## Goal of the exercise
Each record below is to be retyped exactly, with its pictures omitted.
┄┄┄┄┄┄┄┄┄┄┄┄┄┄┄┄┄┄┄┄
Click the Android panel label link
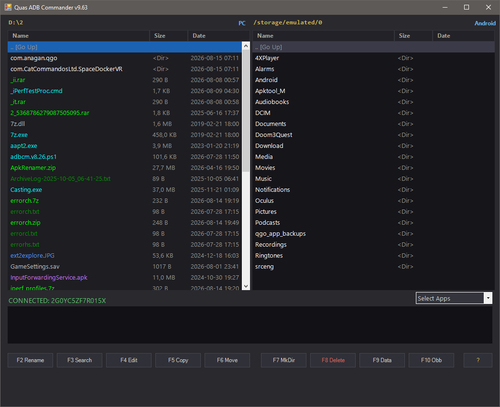This screenshot has height=407, width=500. pos(485,23)
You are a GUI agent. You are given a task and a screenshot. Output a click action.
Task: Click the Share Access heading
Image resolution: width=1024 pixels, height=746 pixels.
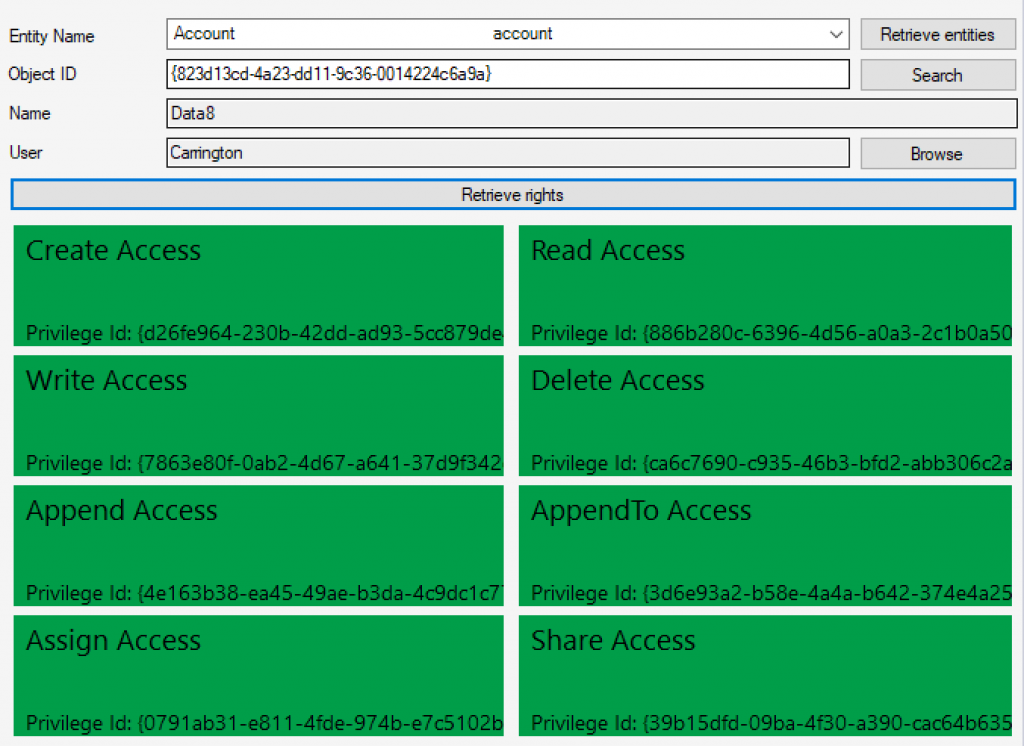tap(612, 641)
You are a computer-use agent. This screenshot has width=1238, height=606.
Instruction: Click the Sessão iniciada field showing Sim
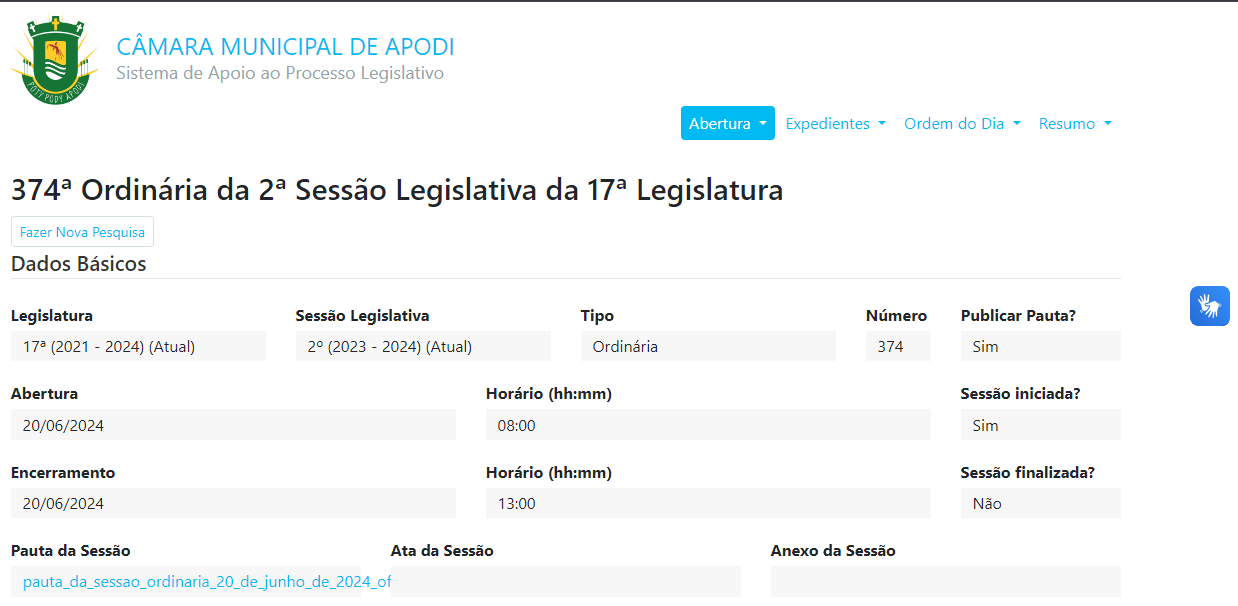tap(1040, 424)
┄┄┄┄┄┄┄┄┄┄┄┄┄┄┄┄┄┄┄┄
## Task solution
Click the Android panel label link
This screenshot has height=407, width=500. pos(485,23)
You are a GUI agent. You are given a task and a screenshot. Output a click action.
Task: Click the Share Access heading
Image resolution: width=1024 pixels, height=746 pixels.
tap(612, 641)
You are a computer-use agent. This screenshot has width=1238, height=606.
Instruction: Click the Sessão iniciada field showing Sim
tap(1040, 424)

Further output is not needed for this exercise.